- Simple setup:
- If on Mac, can run the setup script to install all requirements (and skip following section)
chmod +x setup_mac.sh
./setup_mac.sh
- Requirements:
- Clone external submodules:
git submodule update --init --recursive
- Set Python version to 3.10:
pyenv global 3.10
- Install Python requirements using pip:
python -m venv venv
source venv/bin/activate
pip install -r requirements.txt
- If on Mac, download and install shell requirement VideoSnap (a macOS command line tool for recording video and audio from any attached capture device):
wget https://github.com/matthutchinson/videosnap/releases/download/v0.0.9/videosnap-0.0.9.pkg
sudo installer -pkg videosnap-0.0.9.pkg -target /
- Clone external submodules:
- Contents:
- Audio and video capture module is located within directory capture
- AV synchronisation detection using Synchformer is located within directory av_sync_detection
- Stutter detection using MaxVQA and Essentia is located within directory stutter_detection
- Video quality assessment using Google UVQ is located within directory video_quality_assessment
- Setup mode to check input audio/video sources:
python capture/capture.py --setup-mode
- Run capture pipeline to generate AV files:
python capture/capture.py -a AUDIO_SOURCE -v VIDEO_SOURCE
- This capture audio and video in 10s segments and save them to the local directory output/capture/
- Halt capture by interrupting execution with
CTRL+C
usage: capture.py [-h] [-m] [-na] [-nv] [-s] [-a AUDIO] [-v VIDEO] [-o OUTPUT_PATH]
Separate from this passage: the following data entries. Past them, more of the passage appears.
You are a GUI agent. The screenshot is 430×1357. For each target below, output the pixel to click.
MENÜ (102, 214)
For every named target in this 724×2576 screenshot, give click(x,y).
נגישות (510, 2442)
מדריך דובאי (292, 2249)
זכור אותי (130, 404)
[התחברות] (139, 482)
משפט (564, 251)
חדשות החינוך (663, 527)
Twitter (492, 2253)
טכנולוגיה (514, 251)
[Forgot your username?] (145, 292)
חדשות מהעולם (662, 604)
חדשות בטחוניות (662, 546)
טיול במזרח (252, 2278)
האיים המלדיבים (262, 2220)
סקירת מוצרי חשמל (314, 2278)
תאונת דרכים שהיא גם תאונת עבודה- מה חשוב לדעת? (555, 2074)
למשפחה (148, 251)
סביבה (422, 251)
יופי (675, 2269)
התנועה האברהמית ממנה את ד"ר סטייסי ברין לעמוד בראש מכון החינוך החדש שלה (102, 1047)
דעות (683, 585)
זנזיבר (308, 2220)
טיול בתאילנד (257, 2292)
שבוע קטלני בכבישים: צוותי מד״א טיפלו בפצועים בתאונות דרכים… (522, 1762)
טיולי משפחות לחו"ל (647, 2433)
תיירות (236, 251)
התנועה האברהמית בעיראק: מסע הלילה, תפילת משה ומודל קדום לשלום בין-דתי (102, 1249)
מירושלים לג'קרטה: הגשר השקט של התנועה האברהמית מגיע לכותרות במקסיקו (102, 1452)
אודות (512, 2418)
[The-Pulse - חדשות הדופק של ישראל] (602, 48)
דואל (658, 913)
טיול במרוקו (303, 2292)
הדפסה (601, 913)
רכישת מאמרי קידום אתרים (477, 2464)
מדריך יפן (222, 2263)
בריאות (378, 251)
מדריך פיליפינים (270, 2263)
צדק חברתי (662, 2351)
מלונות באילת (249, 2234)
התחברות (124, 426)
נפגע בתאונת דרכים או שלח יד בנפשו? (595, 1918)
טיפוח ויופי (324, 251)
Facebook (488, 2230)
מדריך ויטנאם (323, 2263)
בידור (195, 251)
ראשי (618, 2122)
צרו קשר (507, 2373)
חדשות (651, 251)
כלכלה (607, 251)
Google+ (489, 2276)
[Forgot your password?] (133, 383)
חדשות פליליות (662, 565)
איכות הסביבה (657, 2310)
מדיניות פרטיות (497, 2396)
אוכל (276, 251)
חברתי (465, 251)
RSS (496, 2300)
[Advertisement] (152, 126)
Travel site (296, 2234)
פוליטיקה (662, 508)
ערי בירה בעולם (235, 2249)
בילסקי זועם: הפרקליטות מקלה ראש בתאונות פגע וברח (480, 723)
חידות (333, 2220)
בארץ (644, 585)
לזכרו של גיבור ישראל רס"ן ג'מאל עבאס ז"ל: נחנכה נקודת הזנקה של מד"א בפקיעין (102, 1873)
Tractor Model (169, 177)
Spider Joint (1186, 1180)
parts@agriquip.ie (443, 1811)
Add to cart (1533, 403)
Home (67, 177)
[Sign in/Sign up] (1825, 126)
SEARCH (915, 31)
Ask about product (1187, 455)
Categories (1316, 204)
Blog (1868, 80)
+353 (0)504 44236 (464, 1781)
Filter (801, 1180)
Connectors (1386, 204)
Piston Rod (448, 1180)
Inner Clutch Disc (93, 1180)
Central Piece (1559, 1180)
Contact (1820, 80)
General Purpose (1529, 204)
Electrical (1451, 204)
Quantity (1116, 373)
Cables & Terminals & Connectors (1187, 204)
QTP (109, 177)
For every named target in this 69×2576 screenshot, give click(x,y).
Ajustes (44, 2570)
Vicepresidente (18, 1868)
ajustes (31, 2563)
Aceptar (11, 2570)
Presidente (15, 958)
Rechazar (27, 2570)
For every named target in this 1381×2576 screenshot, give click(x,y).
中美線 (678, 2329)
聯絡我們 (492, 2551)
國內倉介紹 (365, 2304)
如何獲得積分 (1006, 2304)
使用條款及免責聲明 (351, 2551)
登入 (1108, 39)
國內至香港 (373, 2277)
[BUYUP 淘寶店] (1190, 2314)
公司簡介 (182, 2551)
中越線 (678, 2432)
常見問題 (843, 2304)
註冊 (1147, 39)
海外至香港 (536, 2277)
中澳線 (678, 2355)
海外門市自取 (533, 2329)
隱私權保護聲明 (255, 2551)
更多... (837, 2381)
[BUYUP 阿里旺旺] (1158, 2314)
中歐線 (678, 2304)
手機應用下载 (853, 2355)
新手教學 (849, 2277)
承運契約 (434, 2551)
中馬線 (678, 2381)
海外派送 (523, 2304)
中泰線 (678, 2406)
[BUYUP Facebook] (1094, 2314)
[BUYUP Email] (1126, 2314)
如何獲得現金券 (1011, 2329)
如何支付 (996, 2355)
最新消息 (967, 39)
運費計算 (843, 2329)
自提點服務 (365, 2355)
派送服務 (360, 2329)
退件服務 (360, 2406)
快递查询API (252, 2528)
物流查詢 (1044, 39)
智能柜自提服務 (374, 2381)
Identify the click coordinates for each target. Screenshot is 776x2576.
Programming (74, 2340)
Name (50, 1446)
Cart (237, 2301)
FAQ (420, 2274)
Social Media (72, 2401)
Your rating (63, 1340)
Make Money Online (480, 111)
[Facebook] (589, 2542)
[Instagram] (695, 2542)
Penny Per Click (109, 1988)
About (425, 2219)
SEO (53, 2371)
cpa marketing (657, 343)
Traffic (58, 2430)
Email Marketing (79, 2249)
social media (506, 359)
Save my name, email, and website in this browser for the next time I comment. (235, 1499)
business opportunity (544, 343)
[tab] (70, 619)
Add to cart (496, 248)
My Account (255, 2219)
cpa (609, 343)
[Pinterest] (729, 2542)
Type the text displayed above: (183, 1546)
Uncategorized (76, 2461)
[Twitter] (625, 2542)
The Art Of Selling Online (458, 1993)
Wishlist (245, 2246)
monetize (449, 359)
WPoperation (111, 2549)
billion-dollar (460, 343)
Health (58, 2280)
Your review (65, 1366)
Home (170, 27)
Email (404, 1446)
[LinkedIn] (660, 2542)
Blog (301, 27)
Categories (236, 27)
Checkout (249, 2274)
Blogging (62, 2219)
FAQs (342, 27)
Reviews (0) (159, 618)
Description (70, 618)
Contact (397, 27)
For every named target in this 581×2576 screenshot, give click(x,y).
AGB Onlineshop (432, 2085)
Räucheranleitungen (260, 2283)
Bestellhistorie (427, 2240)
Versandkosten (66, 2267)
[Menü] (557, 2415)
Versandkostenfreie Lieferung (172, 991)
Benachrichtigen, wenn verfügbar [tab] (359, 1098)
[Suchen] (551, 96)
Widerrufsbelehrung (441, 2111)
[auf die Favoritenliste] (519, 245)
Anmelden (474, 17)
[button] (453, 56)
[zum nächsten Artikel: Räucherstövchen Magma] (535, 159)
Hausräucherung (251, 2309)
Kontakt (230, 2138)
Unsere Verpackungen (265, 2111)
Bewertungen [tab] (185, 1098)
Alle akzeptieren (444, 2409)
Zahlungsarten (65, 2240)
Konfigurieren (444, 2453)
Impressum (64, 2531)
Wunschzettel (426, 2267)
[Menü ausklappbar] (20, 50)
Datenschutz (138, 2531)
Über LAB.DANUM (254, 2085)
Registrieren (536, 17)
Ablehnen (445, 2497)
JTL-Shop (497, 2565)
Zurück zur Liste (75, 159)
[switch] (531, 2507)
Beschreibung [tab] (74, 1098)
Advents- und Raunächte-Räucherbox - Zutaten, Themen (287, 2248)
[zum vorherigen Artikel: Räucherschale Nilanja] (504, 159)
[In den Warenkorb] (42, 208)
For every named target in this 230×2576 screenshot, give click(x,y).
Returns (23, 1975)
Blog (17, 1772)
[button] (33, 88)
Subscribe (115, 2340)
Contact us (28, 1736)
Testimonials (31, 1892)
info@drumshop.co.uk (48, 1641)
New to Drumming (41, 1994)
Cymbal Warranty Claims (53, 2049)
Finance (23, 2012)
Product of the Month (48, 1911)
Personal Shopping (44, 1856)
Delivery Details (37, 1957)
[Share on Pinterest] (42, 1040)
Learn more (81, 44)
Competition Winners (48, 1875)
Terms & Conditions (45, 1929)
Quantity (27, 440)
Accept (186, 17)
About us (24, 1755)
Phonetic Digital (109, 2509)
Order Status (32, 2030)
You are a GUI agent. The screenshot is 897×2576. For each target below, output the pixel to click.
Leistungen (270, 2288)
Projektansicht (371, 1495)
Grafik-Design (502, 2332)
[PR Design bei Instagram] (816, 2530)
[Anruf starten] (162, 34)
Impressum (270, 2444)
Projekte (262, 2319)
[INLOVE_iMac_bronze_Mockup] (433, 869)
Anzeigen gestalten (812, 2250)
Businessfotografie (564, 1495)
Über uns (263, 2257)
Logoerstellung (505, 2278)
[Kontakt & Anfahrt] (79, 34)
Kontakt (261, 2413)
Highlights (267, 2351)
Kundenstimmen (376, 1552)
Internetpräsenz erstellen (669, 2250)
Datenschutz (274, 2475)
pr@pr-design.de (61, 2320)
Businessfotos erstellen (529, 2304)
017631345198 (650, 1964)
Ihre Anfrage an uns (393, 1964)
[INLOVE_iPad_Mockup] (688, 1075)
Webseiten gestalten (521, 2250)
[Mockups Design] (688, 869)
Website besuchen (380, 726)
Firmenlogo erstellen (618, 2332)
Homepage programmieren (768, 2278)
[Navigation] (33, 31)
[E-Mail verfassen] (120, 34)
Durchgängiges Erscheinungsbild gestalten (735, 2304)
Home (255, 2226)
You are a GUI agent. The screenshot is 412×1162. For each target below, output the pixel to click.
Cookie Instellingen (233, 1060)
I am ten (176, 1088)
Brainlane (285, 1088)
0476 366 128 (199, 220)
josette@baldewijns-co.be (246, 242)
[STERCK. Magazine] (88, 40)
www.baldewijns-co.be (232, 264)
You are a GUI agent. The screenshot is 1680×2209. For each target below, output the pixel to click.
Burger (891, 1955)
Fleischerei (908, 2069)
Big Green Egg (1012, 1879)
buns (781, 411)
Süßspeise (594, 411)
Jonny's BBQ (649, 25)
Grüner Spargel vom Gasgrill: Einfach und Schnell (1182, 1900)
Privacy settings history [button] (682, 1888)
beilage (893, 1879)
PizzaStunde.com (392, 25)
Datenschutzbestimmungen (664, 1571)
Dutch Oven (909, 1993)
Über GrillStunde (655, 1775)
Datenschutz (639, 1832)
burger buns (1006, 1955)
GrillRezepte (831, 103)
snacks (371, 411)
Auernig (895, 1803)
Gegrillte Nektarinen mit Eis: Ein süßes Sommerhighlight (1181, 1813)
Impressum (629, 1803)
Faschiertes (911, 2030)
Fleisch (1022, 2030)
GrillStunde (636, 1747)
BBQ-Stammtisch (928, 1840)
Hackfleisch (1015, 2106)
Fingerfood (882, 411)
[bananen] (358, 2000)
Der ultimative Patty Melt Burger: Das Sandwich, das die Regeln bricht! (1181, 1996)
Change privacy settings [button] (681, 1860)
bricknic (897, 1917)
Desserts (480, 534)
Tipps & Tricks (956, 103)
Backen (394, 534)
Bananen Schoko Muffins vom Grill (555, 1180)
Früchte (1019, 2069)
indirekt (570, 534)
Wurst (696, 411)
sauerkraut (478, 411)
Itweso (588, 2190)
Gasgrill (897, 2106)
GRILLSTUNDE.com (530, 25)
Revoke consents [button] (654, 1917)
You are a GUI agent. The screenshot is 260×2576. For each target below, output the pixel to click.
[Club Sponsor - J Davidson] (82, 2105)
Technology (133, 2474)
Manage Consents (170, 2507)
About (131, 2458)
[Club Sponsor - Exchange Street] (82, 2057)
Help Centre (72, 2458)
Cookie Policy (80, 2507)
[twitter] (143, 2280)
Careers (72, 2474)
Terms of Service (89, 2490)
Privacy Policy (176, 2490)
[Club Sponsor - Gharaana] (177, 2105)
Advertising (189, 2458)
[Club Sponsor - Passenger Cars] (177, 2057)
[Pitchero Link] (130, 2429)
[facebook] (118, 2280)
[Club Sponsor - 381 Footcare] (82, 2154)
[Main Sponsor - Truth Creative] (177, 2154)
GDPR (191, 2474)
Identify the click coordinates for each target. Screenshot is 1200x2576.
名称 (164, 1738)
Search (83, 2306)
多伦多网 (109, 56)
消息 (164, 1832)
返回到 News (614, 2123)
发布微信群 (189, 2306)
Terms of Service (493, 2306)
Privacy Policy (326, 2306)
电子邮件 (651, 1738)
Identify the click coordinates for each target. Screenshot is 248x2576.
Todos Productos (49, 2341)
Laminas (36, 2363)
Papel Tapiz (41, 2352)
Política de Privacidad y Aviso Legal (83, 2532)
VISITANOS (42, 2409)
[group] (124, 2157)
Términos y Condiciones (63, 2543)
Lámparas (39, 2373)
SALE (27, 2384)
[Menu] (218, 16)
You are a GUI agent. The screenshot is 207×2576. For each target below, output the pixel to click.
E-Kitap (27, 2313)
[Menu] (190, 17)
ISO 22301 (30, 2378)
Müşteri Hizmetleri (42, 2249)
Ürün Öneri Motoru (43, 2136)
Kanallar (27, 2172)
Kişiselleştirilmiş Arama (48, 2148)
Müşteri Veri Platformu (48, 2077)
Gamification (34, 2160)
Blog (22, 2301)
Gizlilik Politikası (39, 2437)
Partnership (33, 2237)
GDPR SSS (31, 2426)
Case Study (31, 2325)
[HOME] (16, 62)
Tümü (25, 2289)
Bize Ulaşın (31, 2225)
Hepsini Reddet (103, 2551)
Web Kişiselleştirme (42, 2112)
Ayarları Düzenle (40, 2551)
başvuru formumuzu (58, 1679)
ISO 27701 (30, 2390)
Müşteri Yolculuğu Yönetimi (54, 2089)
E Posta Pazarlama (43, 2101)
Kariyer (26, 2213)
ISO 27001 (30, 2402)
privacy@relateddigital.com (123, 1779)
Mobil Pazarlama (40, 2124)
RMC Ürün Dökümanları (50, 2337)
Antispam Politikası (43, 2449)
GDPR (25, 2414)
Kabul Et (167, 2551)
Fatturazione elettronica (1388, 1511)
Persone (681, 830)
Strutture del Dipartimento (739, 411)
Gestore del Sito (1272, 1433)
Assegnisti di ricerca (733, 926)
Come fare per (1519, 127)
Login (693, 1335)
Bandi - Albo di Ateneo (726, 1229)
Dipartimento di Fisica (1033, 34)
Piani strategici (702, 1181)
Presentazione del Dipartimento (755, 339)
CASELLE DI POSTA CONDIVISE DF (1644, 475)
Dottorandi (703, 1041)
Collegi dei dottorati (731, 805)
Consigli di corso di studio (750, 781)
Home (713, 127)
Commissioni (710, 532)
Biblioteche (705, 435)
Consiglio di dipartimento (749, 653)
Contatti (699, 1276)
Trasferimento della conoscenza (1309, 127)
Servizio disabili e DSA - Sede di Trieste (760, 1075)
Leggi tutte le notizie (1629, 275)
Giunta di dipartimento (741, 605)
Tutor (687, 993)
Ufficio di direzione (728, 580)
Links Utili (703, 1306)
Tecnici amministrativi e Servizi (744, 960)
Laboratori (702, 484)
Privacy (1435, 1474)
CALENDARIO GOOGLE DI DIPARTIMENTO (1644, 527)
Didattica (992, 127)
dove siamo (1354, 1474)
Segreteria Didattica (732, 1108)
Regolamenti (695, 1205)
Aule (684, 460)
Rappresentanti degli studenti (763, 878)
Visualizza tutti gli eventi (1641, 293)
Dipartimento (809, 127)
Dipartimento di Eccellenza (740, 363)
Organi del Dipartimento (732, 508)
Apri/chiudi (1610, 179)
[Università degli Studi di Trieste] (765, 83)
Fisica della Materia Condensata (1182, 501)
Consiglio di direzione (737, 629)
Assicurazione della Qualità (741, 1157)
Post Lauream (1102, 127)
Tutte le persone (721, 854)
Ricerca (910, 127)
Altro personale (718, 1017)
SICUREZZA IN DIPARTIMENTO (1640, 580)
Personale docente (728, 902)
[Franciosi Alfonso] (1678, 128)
Capture audio and video streams from a camera/microphone and split into segments for processing.
options:
-h, --help show this help message and exit
-m, --setup-mode display video to be captured in setup mode with no capture/processing
-na, --no-audio do not include audio in captured segments
-nv, --no-video do not include video in captured segments
-s, --split-av-out output audio and video in separate files (WAV and MP4)
-a AUDIO, --audio AUDIO
index of input audio device
-v VIDEO, --video VIDEO
index of input video device
-o OUTPUT_PATH, --output-path OUTPUT_PATH
directory to output captured video segments to
- The complete build of the AV sync detection system uses Synchformer to predict AV offsets (as this was found to be the most accurate model during experimentation).
- Detection can be completed over a video file or directory of files.
- Can also enable streaming mode that continuously checks a directory for files and processes as they are added. This can be used in conjunction with the capture system to perform AV sync detection in real-time.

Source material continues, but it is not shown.